Research in high-income countries shows that briefing and debriefing with VR with48 or without checklists47,49 improve team communication, allows rapid identification of issues to be trained and increases adherence to best practice guidelines. However, again, long-term clinical and performance outcomes are uncertain.1,5,14,80 Other studies are even more sceptical as they were not able to prove that reviewing a VR leads to improved clinical performance in resuscitations.19,81,82 These studies are all small in number and thus are unlikely to show individual patient benefits. The major benefit of VR is to directly observe and see what is happening in the DR, in contrast to remembering the course of events.
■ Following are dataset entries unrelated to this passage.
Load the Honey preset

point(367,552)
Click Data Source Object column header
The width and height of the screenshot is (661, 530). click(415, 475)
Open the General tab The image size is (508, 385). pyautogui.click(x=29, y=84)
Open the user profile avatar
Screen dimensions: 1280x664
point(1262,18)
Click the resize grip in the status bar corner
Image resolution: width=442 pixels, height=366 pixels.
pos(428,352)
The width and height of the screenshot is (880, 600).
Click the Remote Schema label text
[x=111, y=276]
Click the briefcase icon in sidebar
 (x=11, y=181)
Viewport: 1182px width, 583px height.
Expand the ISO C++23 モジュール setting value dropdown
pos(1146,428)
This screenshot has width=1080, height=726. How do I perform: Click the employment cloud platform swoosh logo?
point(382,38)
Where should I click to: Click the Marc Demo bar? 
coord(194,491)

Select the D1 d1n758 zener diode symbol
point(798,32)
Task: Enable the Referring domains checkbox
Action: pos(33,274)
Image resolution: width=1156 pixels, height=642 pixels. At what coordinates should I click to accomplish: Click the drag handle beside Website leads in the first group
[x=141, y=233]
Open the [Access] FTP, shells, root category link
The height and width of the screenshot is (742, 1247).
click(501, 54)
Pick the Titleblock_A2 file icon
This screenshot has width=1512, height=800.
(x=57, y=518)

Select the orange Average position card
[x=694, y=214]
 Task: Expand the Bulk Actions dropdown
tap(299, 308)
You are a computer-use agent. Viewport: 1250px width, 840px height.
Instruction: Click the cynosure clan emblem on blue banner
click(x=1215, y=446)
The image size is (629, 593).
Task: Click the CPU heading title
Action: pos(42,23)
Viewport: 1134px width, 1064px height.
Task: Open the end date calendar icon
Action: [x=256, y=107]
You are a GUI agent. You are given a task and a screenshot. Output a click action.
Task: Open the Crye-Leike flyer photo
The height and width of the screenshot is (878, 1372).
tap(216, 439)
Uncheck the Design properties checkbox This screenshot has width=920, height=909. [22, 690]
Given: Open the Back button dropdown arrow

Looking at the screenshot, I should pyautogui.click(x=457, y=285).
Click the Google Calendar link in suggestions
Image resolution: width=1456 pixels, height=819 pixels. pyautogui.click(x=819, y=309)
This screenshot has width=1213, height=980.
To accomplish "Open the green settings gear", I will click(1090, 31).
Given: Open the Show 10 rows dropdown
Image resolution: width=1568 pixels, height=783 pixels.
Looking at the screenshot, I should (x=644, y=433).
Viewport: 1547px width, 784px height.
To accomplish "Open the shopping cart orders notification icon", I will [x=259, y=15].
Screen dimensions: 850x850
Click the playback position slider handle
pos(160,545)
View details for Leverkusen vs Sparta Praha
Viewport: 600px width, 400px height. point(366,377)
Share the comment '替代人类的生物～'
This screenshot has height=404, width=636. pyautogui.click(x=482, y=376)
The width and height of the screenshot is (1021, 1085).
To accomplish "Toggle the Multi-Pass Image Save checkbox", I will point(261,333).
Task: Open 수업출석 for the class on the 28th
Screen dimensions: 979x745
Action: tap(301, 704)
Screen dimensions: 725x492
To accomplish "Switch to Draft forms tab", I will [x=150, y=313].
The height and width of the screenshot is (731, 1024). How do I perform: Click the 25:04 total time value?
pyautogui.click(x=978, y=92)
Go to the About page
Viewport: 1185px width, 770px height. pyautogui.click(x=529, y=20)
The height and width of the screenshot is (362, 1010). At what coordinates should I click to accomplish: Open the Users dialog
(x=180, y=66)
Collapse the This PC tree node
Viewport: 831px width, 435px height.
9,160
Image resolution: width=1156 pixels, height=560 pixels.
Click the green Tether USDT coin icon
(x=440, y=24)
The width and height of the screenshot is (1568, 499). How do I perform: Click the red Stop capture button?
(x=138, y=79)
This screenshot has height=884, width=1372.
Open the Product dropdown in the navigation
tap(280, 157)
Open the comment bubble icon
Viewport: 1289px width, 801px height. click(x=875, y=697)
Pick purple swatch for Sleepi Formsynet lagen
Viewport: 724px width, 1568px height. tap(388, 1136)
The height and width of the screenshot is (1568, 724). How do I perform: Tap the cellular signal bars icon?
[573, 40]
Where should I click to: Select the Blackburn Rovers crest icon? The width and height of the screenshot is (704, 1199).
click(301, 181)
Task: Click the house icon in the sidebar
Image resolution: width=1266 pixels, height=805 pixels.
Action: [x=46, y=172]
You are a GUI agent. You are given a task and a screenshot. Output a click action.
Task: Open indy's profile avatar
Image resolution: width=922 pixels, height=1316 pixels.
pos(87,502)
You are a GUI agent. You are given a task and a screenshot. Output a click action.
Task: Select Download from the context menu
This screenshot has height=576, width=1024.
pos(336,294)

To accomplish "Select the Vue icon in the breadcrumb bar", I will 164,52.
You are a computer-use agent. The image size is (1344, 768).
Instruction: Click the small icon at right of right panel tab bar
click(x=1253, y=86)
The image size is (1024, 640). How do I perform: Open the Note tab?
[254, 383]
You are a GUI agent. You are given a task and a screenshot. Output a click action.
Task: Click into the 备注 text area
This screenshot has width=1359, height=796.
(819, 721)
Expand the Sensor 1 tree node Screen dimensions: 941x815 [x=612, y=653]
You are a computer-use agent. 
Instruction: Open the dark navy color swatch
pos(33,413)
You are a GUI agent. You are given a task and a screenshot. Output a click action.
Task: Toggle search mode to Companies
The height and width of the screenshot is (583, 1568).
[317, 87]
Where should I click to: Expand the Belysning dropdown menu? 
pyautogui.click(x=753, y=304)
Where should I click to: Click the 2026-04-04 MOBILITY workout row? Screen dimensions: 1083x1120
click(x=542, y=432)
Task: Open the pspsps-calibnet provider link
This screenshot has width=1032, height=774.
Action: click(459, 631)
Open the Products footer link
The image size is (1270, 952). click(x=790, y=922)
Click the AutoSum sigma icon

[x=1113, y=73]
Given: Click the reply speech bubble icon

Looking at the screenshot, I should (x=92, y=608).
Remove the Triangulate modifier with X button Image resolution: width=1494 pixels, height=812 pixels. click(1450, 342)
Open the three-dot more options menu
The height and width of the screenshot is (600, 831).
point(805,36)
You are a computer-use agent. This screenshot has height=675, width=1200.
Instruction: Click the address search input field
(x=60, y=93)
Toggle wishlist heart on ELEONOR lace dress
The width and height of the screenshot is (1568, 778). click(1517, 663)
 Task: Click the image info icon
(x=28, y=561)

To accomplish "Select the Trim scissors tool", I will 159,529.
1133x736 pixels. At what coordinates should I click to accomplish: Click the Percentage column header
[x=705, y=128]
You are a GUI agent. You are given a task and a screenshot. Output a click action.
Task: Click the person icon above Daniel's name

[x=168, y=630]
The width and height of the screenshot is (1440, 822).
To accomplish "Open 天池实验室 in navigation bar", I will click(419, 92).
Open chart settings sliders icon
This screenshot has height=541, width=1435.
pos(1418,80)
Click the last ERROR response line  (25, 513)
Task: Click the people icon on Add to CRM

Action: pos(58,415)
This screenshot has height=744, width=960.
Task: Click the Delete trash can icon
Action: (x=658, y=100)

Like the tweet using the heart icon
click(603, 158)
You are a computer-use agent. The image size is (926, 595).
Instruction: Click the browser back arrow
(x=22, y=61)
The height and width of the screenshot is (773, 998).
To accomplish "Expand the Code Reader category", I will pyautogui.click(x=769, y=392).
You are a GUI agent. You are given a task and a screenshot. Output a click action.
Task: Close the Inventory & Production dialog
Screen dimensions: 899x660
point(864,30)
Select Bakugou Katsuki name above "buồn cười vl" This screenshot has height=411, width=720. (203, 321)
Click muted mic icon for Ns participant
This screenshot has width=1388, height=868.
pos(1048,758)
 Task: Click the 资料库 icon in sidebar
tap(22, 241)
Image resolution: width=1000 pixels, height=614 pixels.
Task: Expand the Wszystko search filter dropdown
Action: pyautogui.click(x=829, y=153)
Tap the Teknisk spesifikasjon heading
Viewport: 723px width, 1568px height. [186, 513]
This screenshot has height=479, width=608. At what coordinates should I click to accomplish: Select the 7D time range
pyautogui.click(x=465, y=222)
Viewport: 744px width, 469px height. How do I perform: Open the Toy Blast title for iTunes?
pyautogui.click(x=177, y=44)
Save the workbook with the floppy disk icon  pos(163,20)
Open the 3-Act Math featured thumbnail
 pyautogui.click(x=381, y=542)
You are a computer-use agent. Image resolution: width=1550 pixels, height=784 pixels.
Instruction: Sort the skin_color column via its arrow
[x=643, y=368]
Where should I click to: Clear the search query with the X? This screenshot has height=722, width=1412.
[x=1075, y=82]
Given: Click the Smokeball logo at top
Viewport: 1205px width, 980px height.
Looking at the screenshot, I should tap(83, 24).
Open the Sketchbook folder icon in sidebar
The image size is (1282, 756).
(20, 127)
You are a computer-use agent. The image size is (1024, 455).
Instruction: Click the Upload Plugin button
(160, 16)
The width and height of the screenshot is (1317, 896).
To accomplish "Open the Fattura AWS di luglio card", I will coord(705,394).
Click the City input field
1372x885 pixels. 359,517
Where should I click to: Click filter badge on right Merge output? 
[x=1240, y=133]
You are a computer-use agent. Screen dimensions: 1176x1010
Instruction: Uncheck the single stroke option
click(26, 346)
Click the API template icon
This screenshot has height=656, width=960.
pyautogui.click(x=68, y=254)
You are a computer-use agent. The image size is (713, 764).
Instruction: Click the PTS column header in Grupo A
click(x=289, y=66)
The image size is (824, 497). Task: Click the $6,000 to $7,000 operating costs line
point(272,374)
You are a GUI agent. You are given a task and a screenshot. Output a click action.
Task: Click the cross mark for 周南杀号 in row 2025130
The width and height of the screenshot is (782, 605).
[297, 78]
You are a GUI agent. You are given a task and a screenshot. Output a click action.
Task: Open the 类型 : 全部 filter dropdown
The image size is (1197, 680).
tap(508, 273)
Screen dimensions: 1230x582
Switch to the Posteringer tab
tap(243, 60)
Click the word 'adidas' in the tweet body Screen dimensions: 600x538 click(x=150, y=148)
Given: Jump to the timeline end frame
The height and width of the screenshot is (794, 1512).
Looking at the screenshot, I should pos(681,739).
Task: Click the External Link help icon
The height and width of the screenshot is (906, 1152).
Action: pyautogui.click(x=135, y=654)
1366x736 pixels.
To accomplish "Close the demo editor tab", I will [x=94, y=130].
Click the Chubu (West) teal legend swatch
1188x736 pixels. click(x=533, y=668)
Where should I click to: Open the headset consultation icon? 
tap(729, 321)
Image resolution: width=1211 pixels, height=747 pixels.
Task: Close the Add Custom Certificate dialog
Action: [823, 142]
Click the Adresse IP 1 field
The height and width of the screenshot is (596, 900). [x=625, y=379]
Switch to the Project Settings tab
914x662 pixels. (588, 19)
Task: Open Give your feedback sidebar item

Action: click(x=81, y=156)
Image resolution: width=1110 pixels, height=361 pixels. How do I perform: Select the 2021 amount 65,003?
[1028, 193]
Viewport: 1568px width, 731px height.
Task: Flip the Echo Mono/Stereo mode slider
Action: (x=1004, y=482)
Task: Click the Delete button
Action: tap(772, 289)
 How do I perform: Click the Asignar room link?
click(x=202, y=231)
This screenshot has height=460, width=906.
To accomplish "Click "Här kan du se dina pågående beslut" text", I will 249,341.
This allows an accurate analysis of work as done independent of the written record, the ability to assess interventions, team competence and to help prove the performance which is a benefit for any institution.

Implementation

For successful implementation of VR, we suggest that three major issues be discussed: consent, data acquisition and storage, and analysis.

All persons even remotely involved are to be informed in advance and given the reason for and the aim of VR. The uneasiness of the staff should be actively addressed. A written concept should be discussed and results documented. Parental consent can be prospective, in retrospect (deferral), by default (opt-out) or on admission to the hospital. Prospective informed consent excludes all emergency situations and may select a population that is not representative of those to whom the results will be applied.83

If VR is the standard of care, general consent signed at hospital admission is sufficient in some countries. The consent may specify the extent to which the video can be used for teaching and meetings.

The technique used for data acquisition depends on the resources available: a fixed web camera is often the easiest and cheapest way to make videos, even in emergency situations. Additional or hand-held cameras can be used to record and also to identify surroundings, monitors and people. While videos cannot be anonymized, they can be de-identified and should be stored in a password-protected hospital network or computer. If stored videos are immediately de-identified and not used for research, consent may not be necessary. They can be part of the medical record and are therefore accessible for a long time and to anyone who requests to see them.

Analysis and debriefing should be voluntary and first presented and discussed within the team present during the VR. Ideally, a fixed weekly time slot with a predefined end could be reserved for such assessments. Comments from all are welcomed and should always start with positive aspects. Education and training should focus on the sequence of activities, correct and timely assessment of essential vital signs and correct respiratory support, team function and communication.30 It is important to first win over the staff for VR by reporting on successes early and often, and then to hold staff interest by emphasising long-term goals set by members of the team.

Summary and conclusion

During the past 25 years, VR in DR management has evolved and is increasingly being implemented for quality improvement, teaching and education, as well as research. It is recognised as a tool for improving technical and cognitive skills as well as teamwork assessment, communication and behaviour. VR-based studies have shown that traditional paper documentation was less accurate than video for early vital signs and at the timing of procedures.57 VR improves adherence to best practice guidelines and has led to changes in international resuscitation guidelines. These effects can be seen in simulation as well as real-life scenarios, both in high- and low-resource settings. Despite this success, the short- and long-term benefits to patients are still uncertain and require additional studies.

For successful implementation, we suggest that specific steps be taken for set-up, consent, storage, and analysis. All issues should be discussed openly and transparently prior to VR initiation and should involve all stakeholders. A blame-free, shame-free, safe and protected environment fostering a culture of openness is essential for achieving the goal of VR: to improve the quality of care for the babies in the DR.